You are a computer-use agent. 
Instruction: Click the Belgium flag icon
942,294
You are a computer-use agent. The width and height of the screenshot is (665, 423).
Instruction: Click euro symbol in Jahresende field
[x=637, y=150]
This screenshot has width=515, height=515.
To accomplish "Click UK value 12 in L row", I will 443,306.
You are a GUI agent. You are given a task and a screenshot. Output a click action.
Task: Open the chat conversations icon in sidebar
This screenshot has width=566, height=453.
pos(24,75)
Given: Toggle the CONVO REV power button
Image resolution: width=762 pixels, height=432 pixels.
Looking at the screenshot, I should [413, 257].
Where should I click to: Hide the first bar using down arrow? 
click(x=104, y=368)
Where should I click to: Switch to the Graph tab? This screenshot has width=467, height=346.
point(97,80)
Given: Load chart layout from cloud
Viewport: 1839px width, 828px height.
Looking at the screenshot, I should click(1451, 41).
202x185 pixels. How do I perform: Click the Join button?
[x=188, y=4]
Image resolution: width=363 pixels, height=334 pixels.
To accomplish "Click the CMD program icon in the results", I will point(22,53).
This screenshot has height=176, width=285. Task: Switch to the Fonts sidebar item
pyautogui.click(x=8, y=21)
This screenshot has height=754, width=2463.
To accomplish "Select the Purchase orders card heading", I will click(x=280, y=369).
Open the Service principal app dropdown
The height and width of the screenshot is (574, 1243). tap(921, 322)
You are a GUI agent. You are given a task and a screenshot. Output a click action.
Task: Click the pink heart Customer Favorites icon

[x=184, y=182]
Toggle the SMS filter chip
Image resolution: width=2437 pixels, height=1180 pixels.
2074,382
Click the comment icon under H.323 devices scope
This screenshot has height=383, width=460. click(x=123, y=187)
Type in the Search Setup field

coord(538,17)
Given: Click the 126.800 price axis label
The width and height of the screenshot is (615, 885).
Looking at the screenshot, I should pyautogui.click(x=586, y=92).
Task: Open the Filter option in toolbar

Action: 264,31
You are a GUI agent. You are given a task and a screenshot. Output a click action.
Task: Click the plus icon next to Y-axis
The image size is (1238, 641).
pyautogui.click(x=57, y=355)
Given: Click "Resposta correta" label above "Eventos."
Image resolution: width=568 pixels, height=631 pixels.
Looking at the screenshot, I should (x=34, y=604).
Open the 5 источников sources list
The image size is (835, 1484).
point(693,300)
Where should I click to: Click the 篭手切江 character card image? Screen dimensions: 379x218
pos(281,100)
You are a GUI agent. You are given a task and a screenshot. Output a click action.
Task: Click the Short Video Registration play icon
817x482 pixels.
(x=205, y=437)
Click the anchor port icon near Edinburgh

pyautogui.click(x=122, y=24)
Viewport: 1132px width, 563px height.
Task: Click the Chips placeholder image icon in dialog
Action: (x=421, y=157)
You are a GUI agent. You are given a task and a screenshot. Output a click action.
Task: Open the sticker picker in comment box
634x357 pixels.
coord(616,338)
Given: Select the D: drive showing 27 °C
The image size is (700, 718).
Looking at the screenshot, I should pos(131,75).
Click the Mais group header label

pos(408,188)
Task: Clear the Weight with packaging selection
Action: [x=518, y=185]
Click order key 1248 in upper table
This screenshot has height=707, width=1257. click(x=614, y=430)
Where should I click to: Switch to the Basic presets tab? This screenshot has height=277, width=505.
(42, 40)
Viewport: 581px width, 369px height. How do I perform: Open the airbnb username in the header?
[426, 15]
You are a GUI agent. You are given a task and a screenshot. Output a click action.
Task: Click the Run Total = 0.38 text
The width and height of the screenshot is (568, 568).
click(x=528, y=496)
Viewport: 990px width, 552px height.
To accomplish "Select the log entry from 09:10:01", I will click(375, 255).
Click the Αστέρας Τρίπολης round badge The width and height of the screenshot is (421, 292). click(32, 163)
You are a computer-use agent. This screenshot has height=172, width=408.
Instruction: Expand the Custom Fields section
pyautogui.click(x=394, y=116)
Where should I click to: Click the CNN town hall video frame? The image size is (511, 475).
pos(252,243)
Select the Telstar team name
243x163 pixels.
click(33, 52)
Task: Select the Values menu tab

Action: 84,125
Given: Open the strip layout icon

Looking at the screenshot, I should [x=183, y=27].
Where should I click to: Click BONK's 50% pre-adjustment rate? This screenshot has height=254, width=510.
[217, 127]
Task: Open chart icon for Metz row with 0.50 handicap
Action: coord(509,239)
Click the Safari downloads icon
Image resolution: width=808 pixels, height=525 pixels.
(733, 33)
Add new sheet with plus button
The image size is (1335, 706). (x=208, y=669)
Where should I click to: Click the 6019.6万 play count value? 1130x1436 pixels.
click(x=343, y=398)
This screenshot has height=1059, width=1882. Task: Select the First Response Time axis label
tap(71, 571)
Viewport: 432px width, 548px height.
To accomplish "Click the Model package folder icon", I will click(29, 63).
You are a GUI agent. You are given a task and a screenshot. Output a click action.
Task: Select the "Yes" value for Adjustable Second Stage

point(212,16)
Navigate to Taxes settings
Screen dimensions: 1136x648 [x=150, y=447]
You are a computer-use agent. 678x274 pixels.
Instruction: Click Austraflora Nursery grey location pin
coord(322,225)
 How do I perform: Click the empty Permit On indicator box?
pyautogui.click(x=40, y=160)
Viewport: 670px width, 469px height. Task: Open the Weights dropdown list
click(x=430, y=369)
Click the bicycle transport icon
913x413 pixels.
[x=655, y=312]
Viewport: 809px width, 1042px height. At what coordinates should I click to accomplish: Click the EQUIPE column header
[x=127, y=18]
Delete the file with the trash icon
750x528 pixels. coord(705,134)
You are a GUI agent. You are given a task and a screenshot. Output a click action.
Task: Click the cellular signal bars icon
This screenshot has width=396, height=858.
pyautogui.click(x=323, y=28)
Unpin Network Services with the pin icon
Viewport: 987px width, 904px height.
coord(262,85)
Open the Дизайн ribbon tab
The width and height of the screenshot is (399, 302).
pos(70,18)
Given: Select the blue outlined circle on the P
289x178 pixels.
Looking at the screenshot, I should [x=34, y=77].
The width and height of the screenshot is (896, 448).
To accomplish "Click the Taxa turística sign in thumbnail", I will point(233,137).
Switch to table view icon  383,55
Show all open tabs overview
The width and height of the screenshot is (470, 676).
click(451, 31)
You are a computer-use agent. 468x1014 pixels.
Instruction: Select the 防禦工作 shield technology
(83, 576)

#### What to do:
Copy the records above exactly as written.

#### Completed task:
You are a computer-use agent. 
Instruction: Click the Belgium flag icon
942,294
You are a computer-use agent. The width and height of the screenshot is (665, 423).
Instruction: Click euro symbol in Jahresende field
[x=637, y=150]
This screenshot has width=515, height=515.
To accomplish "Click UK value 12 in L row", I will 443,306.
You are a GUI agent. You are given a task and a screenshot. Output a click action.
Task: Open the chat conversations icon in sidebar
This screenshot has width=566, height=453.
pos(24,75)
Given: Toggle the CONVO REV power button
Image resolution: width=762 pixels, height=432 pixels.
Looking at the screenshot, I should [413, 257].
Where should I click to: Hide the first bar using down arrow? 
click(x=104, y=368)
Where should I click to: Switch to the Graph tab? This screenshot has width=467, height=346.
point(97,80)
Given: Load chart layout from cloud
Viewport: 1839px width, 828px height.
Looking at the screenshot, I should click(1451, 41).
202x185 pixels. How do I perform: Click the Join button?
[x=188, y=4]
Image resolution: width=363 pixels, height=334 pixels.
To accomplish "Click the CMD program icon in the results", I will point(22,53).
This screenshot has height=176, width=285. Task: Switch to the Fonts sidebar item
pyautogui.click(x=8, y=21)
This screenshot has height=754, width=2463.
To accomplish "Select the Purchase orders card heading", I will click(x=280, y=369).
Open the Service principal app dropdown
The height and width of the screenshot is (574, 1243). tap(921, 322)
You are a GUI agent. You are given a task and a screenshot. Output a click action.
Task: Click the pink heart Customer Favorites icon

[x=184, y=182]
Toggle the SMS filter chip
Image resolution: width=2437 pixels, height=1180 pixels.
2074,382
Click the comment icon under H.323 devices scope
This screenshot has height=383, width=460. click(x=123, y=187)
Type in the Search Setup field

coord(538,17)
Given: Click the 126.800 price axis label
The width and height of the screenshot is (615, 885).
Looking at the screenshot, I should pyautogui.click(x=586, y=92).
Task: Open the Filter option in toolbar

Action: 264,31
You are a GUI agent. You are given a task and a screenshot. Output a click action.
Task: Click the plus icon next to Y-axis
The image size is (1238, 641).
pyautogui.click(x=57, y=355)
Given: Click "Resposta correta" label above "Eventos."
Image resolution: width=568 pixels, height=631 pixels.
Looking at the screenshot, I should (x=34, y=604).
Open the 5 источников sources list
The image size is (835, 1484).
point(693,300)
Where should I click to: Click the 篭手切江 character card image? Screen dimensions: 379x218
pos(281,100)
You are a GUI agent. You are given a task and a screenshot. Output a click action.
Task: Click the Short Video Registration play icon
817x482 pixels.
(x=205, y=437)
Click the anchor port icon near Edinburgh

pyautogui.click(x=122, y=24)
Viewport: 1132px width, 563px height.
Task: Click the Chips placeholder image icon in dialog
Action: (x=421, y=157)
You are a GUI agent. You are given a task and a screenshot. Output a click action.
Task: Open the sticker picker in comment box
634x357 pixels.
coord(616,338)
Given: Select the D: drive showing 27 °C
The image size is (700, 718).
Looking at the screenshot, I should pos(131,75).
Click the Mais group header label

pos(408,188)
Task: Clear the Weight with packaging selection
Action: [x=518, y=185]
Click order key 1248 in upper table
This screenshot has height=707, width=1257. click(x=614, y=430)
Where should I click to: Switch to the Basic presets tab? This screenshot has height=277, width=505.
(42, 40)
Viewport: 581px width, 369px height. How do I perform: Open the airbnb username in the header?
[426, 15]
You are a GUI agent. You are given a task and a screenshot. Output a click action.
Task: Click the Run Total = 0.38 text
The width and height of the screenshot is (568, 568).
click(x=528, y=496)
Viewport: 990px width, 552px height.
To accomplish "Select the log entry from 09:10:01", I will click(375, 255).
Click the Αστέρας Τρίπολης round badge The width and height of the screenshot is (421, 292). click(32, 163)
You are a computer-use agent. This screenshot has height=172, width=408.
Instruction: Expand the Custom Fields section
pyautogui.click(x=394, y=116)
Where should I click to: Click the CNN town hall video frame? The image size is (511, 475).
pos(252,243)
Select the Telstar team name
243x163 pixels.
click(33, 52)
Task: Select the Values menu tab

Action: 84,125
Given: Open the strip layout icon

Looking at the screenshot, I should [x=183, y=27].
Where should I click to: Click BONK's 50% pre-adjustment rate? This screenshot has height=254, width=510.
[217, 127]
Task: Open chart icon for Metz row with 0.50 handicap
Action: coord(509,239)
Click the Safari downloads icon
Image resolution: width=808 pixels, height=525 pixels.
(733, 33)
Add new sheet with plus button
The image size is (1335, 706). (x=208, y=669)
Where should I click to: Click the 6019.6万 play count value? 1130x1436 pixels.
click(x=343, y=398)
This screenshot has height=1059, width=1882. Task: Select the First Response Time axis label
tap(71, 571)
Viewport: 432px width, 548px height.
To accomplish "Click the Model package folder icon", I will click(29, 63).
You are a GUI agent. You are given a task and a screenshot. Output a click action.
Task: Select the "Yes" value for Adjustable Second Stage

point(212,16)
Navigate to Taxes settings
Screen dimensions: 1136x648 [x=150, y=447]
You are a computer-use agent. 678x274 pixels.
Instruction: Click Austraflora Nursery grey location pin
coord(322,225)
 How do I perform: Click the empty Permit On indicator box?
pyautogui.click(x=40, y=160)
Viewport: 670px width, 469px height. Task: Open the Weights dropdown list
click(x=430, y=369)
Click the bicycle transport icon
913x413 pixels.
[x=655, y=312]
Viewport: 809px width, 1042px height. At what coordinates should I click to accomplish: Click the EQUIPE column header
[x=127, y=18]
Delete the file with the trash icon
750x528 pixels. coord(705,134)
You are a GUI agent. You are given a task and a screenshot. Output a click action.
Task: Click the cellular signal bars icon
This screenshot has width=396, height=858.
pyautogui.click(x=323, y=28)
Unpin Network Services with the pin icon
Viewport: 987px width, 904px height.
coord(262,85)
Open the Дизайн ribbon tab
The width and height of the screenshot is (399, 302).
pos(70,18)
Given: Select the blue outlined circle on the P
289x178 pixels.
Looking at the screenshot, I should [x=34, y=77].
The width and height of the screenshot is (896, 448).
To accomplish "Click the Taxa turística sign in thumbnail", I will point(233,137).
Switch to table view icon  383,55
Show all open tabs overview
The width and height of the screenshot is (470, 676).
click(451, 31)
You are a computer-use agent. 468x1014 pixels.
Instruction: Select the 防禦工作 shield technology
(83, 576)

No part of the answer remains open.